The "t" is used because it's a feminine word; cf. "samatēn" and "vēltēn," which get a "t" even though the singular forms definitely don't end in a ta marbuta.  So the presence of a "t" doesn't support the idea that "mara" ends in a ta marbuta.  In fact, the evidence suggests that it ends in an alif (with the ta marbuta dropped), since, as I showed above, we (theoretically) say "maratēn" (with an "a") just like "samatēn" and "dawayēn" and unlike "santēn/sintēn."


----------



## cherine

I'm pretty sure it ends with a taa2 marbuuta because it's just امرأة with the alef dropped. If people write it with a final alef, then it's most probably to differentiate it from marra مرّة.


----------



## Derakhshan

Wadi Hanifa said:


> Yes! In Urban Hijazi and Egyptian it is _sanateen_. In all other dialects we've been discussing, the second vowel is dropped (_santeen_, _sinteen, sniteen_).


Also _sanatēn_ in Bahrani. But it goes for all _taa marbūtah_ words: _dagīgatēn_ دقيقتين , _waragatēn_ ورقتين etc.


----------



## WadiH

I think _samateen_ is a better example of "paradigm leveling", where it is treated (or perceived?) as having a _ta_ _marbuuta_ when it actually doesn't.  Otherwise you would have _dawateen _as well.

Are you saying that there exists a word _maraa_ in Arabic that is distinct from _marah_ or are you saying that because the _h _is no longer pronounced it should be treated morphologically as if it never existed?  Because clearly in every dialect the _t_ is retained for _mara_ while it is not normally inserted for words like _sama _and _dawa_.


----------



## Ihsiin

elroy said:


> The "t" is used because it's a feminine word; cf. "samatēn" and "vēltēn," which get a "t" even though the singular forms definitely don't end in a ta marbuta.  So the presence of a "t" doesn't support the idea that "mara" ends in a ta marbuta.  In fact, the evidence suggests that it ends in an alif (with the ta marbuta dropped), since, as I showed above, we (theoretically) say "maratēn" (with an "a") just like "samatēn" and "dawayēn" and unlike "santēn/sintēn."
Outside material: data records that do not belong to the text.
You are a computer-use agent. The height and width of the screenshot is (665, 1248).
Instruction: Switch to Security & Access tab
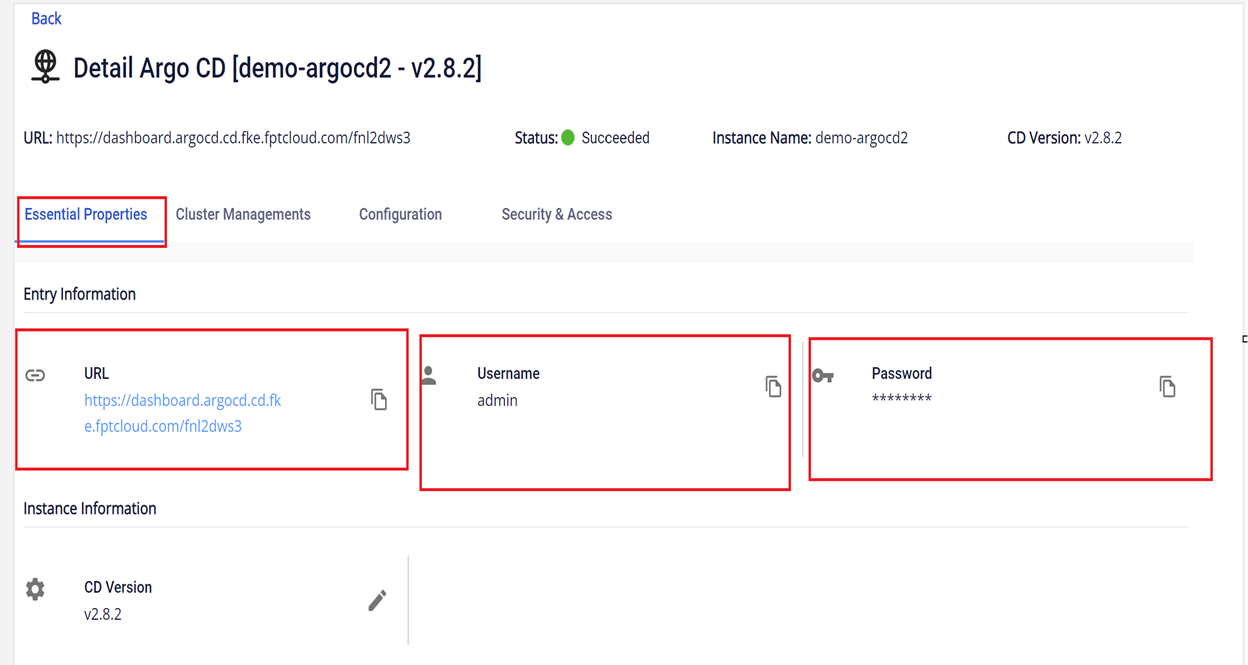pyautogui.click(x=556, y=214)
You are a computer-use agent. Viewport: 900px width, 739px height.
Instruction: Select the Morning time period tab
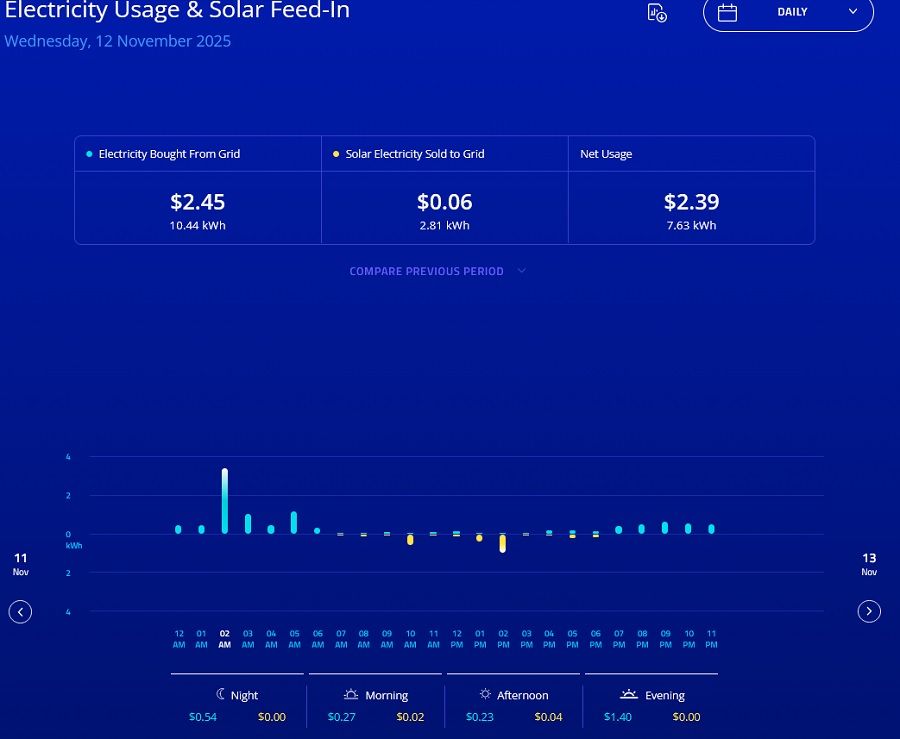tap(376, 696)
Would you say مراتي _marāti_ or مرتي _marati_?


----------



## WadiH

Ihsiin said:


> Would you say مراتي _marāti_ or مرتي _marati_?



Also, _samay _or _samati/samaati_?


----------



## elroy

Wadi Hanifa said:


> I think _samateen_ is a better example of "paradigm leveling", where it is treated (or perceived?) as having a _ta_ _marbuuta_ when it actually doesn't. Otherwise you would have _dawateen _as well.
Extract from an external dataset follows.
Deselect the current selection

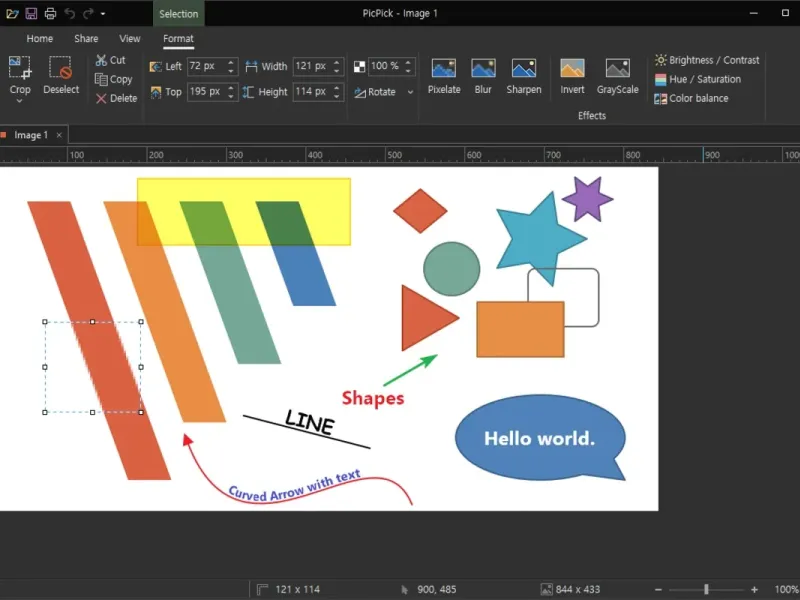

 The "t" is added to "samatēn" because it's feminine.  Then again, some people say "kīltēn" for "two kilos" (although "kīlowēn" also occurs), and "kīlo" is definitely not feminine. 


Wadi Hanifa said:


> Are you saying that there exists a word _maraa_ in Arabic that is distinct from _marah_ or are you saying that because the _h _is no longer pronounced it should be treated morphologically as if it never existed?


 What I'm saying is that the existence of a "t" is not evidence that the original form has a ta marbuta.  Again, "villa" is "vēlla" and "two villas" is "vēlltēn," and "vēlla" definitely ends in an alif, not a ta marbuta.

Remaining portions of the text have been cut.